**Extrait du texte**
▶
Sa forme singulière en fait son originalité !

L’agent de police Baumann, Le fraudeur Loïc Menetrey, Sa petite amie Sabrina, Le jeune Sam, Son père Michel Auberson, il n’y en a pas un qui soit moins important que l’autre. Chacun a, d’une certaine manière, joué un « rôle » indirectement ou non, dans les dernières heures de la vie de Cédric Vallotton.

Attaché commercial, écolo à ses heures perdues, admiré par son épouse et père de trois enfants, il n’est pas moins à l’effigie de l’homme parfait...ou presque. Un matin, alors qu’un rendez-vous clientèle l’attend en ville de Lausanne, il préfère partir à pied que de prendre sa voiture. Une sonnerie retentit, un retard de rendez-vous, un vide de temps à combler, tout cela comme une réponse donnée, à un besoin révélé quelques minutes plus tôt.

« [...] il regarda sa montre. Il avait rendez-vous cinq minutes plus tard. Pour la première fois depuis longtemps, depuis le début de sa vie professionnelle sans doute, il n’avait pas envie de se rendre chez son client. Il aurait aimé s’asseoir dans un bistrot, commander une bière et la savourer gorgée par gorgée, lentement, comme s’il s’agissait de la dernière. » - p. 20

Longeant la zone nord du parc de Mon Repos, Cédric va se trouver devant un choix. Entrer dans l’antre d’un artiste peintre ou continuer sa quête, pour s’arrêter au premier bar venu, afin de « s’abrutir » une fois de plus devant « les pages bâclées d’un quotidien gratuit ». Pour une fois ses habitudes n’ont pas cours, il fait volte-face, traverse la rue et frappa à la tanière de l’agité du pinceau, l’ancienne orangerie.

Est-ce que Cédric aurait pris cette décision s’il avait su ce qui allait se produire ? Est-ce-que cela aurait changé quelque chose s’il avait gardé ses habitudes ? Destinée ou concours de circonstances ? Jamais personne ne le saura, mais Gayle Forman, auteure et journaliste américaine a dit : « Dans la vie il faut parfois faire des choix, et parfois ce sont les choix qui te font. »
◀
**Extraits des lignes**
▶
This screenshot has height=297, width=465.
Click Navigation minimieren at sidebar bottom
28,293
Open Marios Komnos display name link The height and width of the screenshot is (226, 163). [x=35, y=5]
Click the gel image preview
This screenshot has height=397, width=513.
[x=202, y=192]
◀
**Petit exercice**
Poursuivez le texte sur Cédric Vallotton à partir de sa dernière phrase. Les lignes forment un matériau à part, sans rapport avec le texte sur Cédric Vallotton.

**Résultat**
A sa sortie, Cédric reprend le chemin du Parc. Cet endroit aux effluves romantiques, témoins des premiers émois pour sa femme. Cet endroit où aujourd'hui, pour une raison qu’il ignore, un souvenir d’antan vient le hanter, comme un couperet prêt à fendre.

« C’est alors qu’ils entendirent clairement un coup de feu claquer dans l’air, à moins de cent mètres, un coup de feu qui figea les trois hommes et le couple de géants dans une posture de statues de sel, tandis qu’entre les arbres s’envolaient quelques oiseaux affolés. » - p. 40

Dans ce roman, l’auteur n’a de cesse de tenir son premier rôle, celui de narrateur. Au fil des chapitres, acte après acte, il déroule les événements sous forme d’analepses, modifiant uniquement l’angle de vision. Comme un puzzle, chacun des récits apporte un élément supplémentaire à l’histoire principale. Maîtrisant parfaitement son sujet, il ressert les étaux, tour après tour, réduisant ainsi la distance qui nous sépare de l’intrigue. Il nous entraîne où il veut, nous manipulant telle un fantoche dans les mains de son marionnettiste.

Mais cet écart « imposé » au lecteur par un schéma narratif et un style original est aussi le talon d’achille de l’oeuvre. A tort ou à raison, j’attends des séries noires qu'elles me fassent ressentir tout un ensemble d’émotions. La curiosité, la suspicion, l’inquiétude, l’angoisse, la colère, le dégoût, le suspense et cetera. Malheureusement, ça n’a pas été le cas. Il me manque cette relation plus approfondie avec le personnage principal afin d’éviter un sentiment corrélatif à un fait divers. A regrets, je ne peux qu’aimer moyennement ce roman, préférant de surcroît « Nage Libre » paru cette année aux éditions Encre Fraîche.

L’auteur

Né au siècle passé, un dimanche de Pâques, Olivier Chapuis triture et malaxe les mots pour en extraire un jus qu’il espère goûteux. Le désir d’écrire, il l’éprouve enfant déjà, lorsqu’il se met à écrire d’absurdes histoires de planètes inconnues peuplées d’êtres hybrides forcément hargneux. Plus tard, il se contente de la terre et de ses habitants, souvent hybrides et parfois hargneux, mais source intarissable d’inspiration.

Bibliographie

Fragments, recueil de nouvelles version papier, Les Éditions de Londres, 2016

Nage Libre, roman, Encre Fraîche, 2016

Le Parc, roman, BSN Press, 2015.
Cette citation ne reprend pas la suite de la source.